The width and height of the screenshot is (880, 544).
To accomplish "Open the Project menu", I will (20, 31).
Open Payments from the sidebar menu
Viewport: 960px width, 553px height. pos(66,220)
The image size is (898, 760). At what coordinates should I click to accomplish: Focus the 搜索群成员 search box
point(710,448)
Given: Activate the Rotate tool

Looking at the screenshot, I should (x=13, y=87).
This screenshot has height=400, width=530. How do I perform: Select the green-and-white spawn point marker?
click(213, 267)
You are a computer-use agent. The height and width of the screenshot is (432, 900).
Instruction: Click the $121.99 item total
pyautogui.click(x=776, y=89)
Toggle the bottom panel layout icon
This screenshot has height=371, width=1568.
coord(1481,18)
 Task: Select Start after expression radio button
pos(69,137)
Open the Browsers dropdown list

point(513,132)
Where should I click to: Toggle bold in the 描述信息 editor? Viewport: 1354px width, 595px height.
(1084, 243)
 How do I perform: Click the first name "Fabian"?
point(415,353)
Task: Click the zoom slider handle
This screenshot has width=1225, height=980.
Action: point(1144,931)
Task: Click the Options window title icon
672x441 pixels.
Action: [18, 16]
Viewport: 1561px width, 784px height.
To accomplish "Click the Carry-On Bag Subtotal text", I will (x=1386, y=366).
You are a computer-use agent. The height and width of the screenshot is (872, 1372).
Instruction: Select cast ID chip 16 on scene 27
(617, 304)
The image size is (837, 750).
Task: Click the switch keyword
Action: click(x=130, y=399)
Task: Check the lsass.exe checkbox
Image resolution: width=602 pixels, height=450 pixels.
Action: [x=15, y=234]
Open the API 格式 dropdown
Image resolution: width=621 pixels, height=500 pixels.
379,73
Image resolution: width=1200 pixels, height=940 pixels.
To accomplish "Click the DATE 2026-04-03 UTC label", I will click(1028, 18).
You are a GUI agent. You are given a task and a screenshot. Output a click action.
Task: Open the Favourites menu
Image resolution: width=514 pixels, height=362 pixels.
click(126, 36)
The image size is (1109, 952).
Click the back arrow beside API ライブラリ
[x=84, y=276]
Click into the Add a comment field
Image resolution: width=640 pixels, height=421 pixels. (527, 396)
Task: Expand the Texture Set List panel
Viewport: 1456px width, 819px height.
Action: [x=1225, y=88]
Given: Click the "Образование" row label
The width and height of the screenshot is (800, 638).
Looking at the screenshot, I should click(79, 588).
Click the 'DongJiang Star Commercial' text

WHAT IS NEEDED. Retype exactly the span of lines from the one with "672x441 pixels." through the one with "Image resolution: width=1200"; include both ends and omit the rest of the material.

THE COMPLETED TASK.
672x441 pixels.
Action: [18, 16]
Viewport: 1561px width, 784px height.
To accomplish "Click the Carry-On Bag Subtotal text", I will (x=1386, y=366).
You are a computer-use agent. The height and width of the screenshot is (872, 1372).
Instruction: Select cast ID chip 16 on scene 27
(617, 304)
The image size is (837, 750).
Task: Click the switch keyword
Action: click(x=130, y=399)
Task: Check the lsass.exe checkbox
Image resolution: width=602 pixels, height=450 pixels.
Action: [x=15, y=234]
Open the API 格式 dropdown
Image resolution: width=621 pixels, height=500 pixels.
379,73
Image resolution: width=1200 pixels, height=940 pixels.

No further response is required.